Task requirements: Below are some entries; write out each one of them exactly.

:: Material for the task

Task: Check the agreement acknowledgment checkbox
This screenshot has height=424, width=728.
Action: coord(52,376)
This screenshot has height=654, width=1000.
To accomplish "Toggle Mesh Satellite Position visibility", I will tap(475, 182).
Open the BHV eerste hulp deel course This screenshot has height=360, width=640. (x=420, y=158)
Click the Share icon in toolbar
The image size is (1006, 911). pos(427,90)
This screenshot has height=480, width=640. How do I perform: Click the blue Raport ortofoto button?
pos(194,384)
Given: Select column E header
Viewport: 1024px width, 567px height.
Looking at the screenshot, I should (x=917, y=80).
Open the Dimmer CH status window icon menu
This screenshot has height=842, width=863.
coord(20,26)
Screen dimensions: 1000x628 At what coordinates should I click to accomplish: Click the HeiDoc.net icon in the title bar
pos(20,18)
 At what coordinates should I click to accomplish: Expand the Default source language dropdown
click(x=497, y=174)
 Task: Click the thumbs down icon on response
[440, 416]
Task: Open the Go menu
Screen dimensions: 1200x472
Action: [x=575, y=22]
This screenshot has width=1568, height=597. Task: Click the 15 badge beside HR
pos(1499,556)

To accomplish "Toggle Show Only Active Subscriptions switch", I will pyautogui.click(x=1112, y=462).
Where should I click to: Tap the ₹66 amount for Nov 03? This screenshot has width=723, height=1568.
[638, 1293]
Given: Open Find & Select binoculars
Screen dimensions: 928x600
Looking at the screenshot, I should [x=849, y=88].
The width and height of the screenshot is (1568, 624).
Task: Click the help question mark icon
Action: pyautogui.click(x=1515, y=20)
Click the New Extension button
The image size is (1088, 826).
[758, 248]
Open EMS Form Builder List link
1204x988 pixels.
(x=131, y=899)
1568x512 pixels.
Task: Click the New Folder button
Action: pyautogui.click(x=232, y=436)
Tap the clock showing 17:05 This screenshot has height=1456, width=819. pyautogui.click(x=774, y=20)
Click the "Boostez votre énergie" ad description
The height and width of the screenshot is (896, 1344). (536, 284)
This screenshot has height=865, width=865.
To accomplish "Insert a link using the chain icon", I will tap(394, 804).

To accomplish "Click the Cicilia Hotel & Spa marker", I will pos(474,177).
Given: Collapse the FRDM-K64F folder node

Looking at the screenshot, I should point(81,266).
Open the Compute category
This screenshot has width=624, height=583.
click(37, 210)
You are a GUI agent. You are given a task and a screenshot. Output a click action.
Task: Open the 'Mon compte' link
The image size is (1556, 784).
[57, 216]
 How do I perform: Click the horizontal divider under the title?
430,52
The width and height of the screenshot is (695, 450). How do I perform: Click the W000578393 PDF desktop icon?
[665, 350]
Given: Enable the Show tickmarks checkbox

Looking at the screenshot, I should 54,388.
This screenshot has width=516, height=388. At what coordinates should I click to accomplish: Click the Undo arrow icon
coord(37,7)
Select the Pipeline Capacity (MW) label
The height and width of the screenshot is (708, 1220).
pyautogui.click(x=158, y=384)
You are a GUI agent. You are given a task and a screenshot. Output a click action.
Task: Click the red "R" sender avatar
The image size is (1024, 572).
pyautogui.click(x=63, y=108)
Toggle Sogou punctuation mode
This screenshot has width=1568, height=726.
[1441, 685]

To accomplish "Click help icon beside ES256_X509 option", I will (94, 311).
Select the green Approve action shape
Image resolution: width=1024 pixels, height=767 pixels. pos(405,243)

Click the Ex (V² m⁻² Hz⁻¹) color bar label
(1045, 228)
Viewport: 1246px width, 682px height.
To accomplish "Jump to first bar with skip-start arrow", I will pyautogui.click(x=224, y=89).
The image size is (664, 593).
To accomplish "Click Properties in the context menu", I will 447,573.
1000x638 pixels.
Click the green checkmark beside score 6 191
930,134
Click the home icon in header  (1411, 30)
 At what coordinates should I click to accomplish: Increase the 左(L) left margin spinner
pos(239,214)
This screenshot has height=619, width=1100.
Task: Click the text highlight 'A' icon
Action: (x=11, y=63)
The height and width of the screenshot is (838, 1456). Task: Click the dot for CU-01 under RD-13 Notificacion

::::

Reply to the task:
Task: Check the agreement acknowledgment checkbox
This screenshot has height=424, width=728.
Action: coord(52,376)
This screenshot has height=654, width=1000.
To accomplish "Toggle Mesh Satellite Position visibility", I will tap(475, 182).
Open the BHV eerste hulp deel course This screenshot has height=360, width=640. (x=420, y=158)
Click the Share icon in toolbar
The image size is (1006, 911). pos(427,90)
This screenshot has height=480, width=640. How do I perform: Click the blue Raport ortofoto button?
pos(194,384)
Given: Select column E header
Viewport: 1024px width, 567px height.
Looking at the screenshot, I should (x=917, y=80).
Open the Dimmer CH status window icon menu
This screenshot has height=842, width=863.
coord(20,26)
Screen dimensions: 1000x628 At what coordinates should I click to accomplish: Click the HeiDoc.net icon in the title bar
pos(20,18)
 At what coordinates should I click to accomplish: Expand the Default source language dropdown
click(x=497, y=174)
 Task: Click the thumbs down icon on response
[440, 416]
Task: Open the Go menu
Screen dimensions: 1200x472
Action: [x=575, y=22]
This screenshot has width=1568, height=597. Task: Click the 15 badge beside HR
pos(1499,556)

To accomplish "Toggle Show Only Active Subscriptions switch", I will pyautogui.click(x=1112, y=462).
Where should I click to: Tap the ₹66 amount for Nov 03? This screenshot has width=723, height=1568.
[638, 1293]
Given: Open Find & Select binoculars
Screen dimensions: 928x600
Looking at the screenshot, I should [x=849, y=88].
The width and height of the screenshot is (1568, 624).
Task: Click the help question mark icon
Action: pyautogui.click(x=1515, y=20)
Click the New Extension button
The image size is (1088, 826).
[758, 248]
Open EMS Form Builder List link
1204x988 pixels.
(x=131, y=899)
1568x512 pixels.
Task: Click the New Folder button
Action: pyautogui.click(x=232, y=436)
Tap the clock showing 17:05 This screenshot has height=1456, width=819. pyautogui.click(x=774, y=20)
Click the "Boostez votre énergie" ad description
The height and width of the screenshot is (896, 1344). (536, 284)
This screenshot has height=865, width=865.
To accomplish "Insert a link using the chain icon", I will tap(394, 804).

To accomplish "Click the Cicilia Hotel & Spa marker", I will pos(474,177).
Given: Collapse the FRDM-K64F folder node

Looking at the screenshot, I should point(81,266).
Open the Compute category
This screenshot has width=624, height=583.
click(37, 210)
You are a GUI agent. You are given a task and a screenshot. Output a click action.
Task: Open the 'Mon compte' link
The image size is (1556, 784).
[57, 216]
 How do I perform: Click the horizontal divider under the title?
430,52
The width and height of the screenshot is (695, 450). How do I perform: Click the W000578393 PDF desktop icon?
[665, 350]
Given: Enable the Show tickmarks checkbox

Looking at the screenshot, I should 54,388.
This screenshot has width=516, height=388. At what coordinates should I click to accomplish: Click the Undo arrow icon
coord(37,7)
Select the Pipeline Capacity (MW) label
The height and width of the screenshot is (708, 1220).
pyautogui.click(x=158, y=384)
You are a GUI agent. You are given a task and a screenshot. Output a click action.
Task: Click the red "R" sender avatar
The image size is (1024, 572).
pyautogui.click(x=63, y=108)
Toggle Sogou punctuation mode
This screenshot has width=1568, height=726.
[1441, 685]

To accomplish "Click help icon beside ES256_X509 option", I will (94, 311).
Select the green Approve action shape
Image resolution: width=1024 pixels, height=767 pixels. pos(405,243)

Click the Ex (V² m⁻² Hz⁻¹) color bar label
(1045, 228)
Viewport: 1246px width, 682px height.
To accomplish "Jump to first bar with skip-start arrow", I will pyautogui.click(x=224, y=89).
The image size is (664, 593).
To accomplish "Click Properties in the context menu", I will 447,573.
1000x638 pixels.
Click the green checkmark beside score 6 191
930,134
Click the home icon in header  (1411, 30)
 At what coordinates should I click to accomplish: Increase the 左(L) left margin spinner
pos(239,214)
This screenshot has height=619, width=1100.
Task: Click the text highlight 'A' icon
Action: (x=11, y=63)
The height and width of the screenshot is (838, 1456). Task: Click the dot for CU-01 under RD-13 Notificacion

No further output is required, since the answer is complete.